- Directed by: Param Gill
- Written by: Param Gill John Buchanan
- Produced by: Param Gill Deepak Singh Robert Amico
- Starring: Jeff Rector Eddie Griffin
- Release date: October 12, 2020;
- Country: United States
- Language: English

= Bad President =

Bad President is a 2020 American fantasy comedy film directed by Param Gill and starring Jeff Rector and Eddie Griffin. The film is produced by Param Gill, Deepak Singh and Robert Amico.

== Plot ==
Luther (the devil) is looking for a new play. One of his imps suggests Donald Trump might be the perfect agent of chaos, given his ambition to become president, and his character flaws. So he sets out to win Trump's allegiance by pressuring him through successively releasing damning information, and then making the crises go away to demonstrate his ability to deliver on promises.
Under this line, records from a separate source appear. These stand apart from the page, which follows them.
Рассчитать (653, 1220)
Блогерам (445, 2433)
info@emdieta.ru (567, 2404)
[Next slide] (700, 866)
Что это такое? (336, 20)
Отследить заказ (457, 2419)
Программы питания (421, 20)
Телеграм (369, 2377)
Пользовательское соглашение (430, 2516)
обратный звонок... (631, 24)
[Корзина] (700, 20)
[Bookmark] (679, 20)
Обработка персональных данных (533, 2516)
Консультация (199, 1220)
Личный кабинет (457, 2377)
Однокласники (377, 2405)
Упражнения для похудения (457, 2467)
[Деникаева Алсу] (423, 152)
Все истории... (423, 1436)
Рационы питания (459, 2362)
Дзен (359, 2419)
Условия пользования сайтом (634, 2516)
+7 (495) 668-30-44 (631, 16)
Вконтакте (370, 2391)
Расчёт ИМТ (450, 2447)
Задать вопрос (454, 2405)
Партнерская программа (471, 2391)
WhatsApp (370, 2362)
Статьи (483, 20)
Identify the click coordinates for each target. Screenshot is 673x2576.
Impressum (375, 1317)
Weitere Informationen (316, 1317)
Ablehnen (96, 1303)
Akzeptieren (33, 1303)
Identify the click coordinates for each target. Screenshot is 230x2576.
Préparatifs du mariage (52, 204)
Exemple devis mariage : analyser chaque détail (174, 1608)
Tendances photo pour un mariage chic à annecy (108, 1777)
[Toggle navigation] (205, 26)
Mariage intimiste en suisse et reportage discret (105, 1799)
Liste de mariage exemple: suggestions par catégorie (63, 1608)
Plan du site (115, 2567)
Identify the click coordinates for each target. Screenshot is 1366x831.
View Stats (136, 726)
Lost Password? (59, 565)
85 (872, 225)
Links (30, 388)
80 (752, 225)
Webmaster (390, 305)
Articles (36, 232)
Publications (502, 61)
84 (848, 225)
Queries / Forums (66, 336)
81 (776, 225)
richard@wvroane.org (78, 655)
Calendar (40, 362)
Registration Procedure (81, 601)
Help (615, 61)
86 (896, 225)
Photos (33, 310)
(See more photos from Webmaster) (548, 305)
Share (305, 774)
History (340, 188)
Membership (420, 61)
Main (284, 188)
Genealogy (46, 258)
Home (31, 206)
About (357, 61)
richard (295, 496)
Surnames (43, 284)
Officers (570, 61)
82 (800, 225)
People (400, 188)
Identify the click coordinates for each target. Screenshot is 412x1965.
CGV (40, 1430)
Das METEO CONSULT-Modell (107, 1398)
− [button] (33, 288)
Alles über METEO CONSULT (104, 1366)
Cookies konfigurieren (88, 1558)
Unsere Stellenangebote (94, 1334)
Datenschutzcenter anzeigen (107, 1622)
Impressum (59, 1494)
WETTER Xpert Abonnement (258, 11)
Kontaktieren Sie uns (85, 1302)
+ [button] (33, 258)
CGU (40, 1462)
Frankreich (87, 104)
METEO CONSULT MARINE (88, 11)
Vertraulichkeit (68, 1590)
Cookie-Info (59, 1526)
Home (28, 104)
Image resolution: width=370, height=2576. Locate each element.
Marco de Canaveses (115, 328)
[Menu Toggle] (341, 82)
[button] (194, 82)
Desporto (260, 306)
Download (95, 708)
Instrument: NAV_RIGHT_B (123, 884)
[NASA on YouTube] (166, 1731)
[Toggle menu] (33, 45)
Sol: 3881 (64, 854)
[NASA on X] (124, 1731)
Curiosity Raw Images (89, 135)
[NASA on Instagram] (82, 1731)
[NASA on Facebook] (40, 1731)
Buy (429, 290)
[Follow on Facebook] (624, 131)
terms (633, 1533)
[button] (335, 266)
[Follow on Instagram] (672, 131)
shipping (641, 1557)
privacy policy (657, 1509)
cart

Trump, coming to terms with his having little chance of winning, finally acquiesces, and the devil delivers his 2016 election victory.

==Cast==
- Jeff Rector as Donald Trump
- Eddie Griffin as Luther, the Devil
- Stormy Daniels as herself
- Becca Buckalew
- Robert Amico
- Dawna Lee Heising

==Release==
The film was released on VOD on October 12, 2020.

==Reception==
Bobby LePire of Film Threat gave the film a 7 out of 10.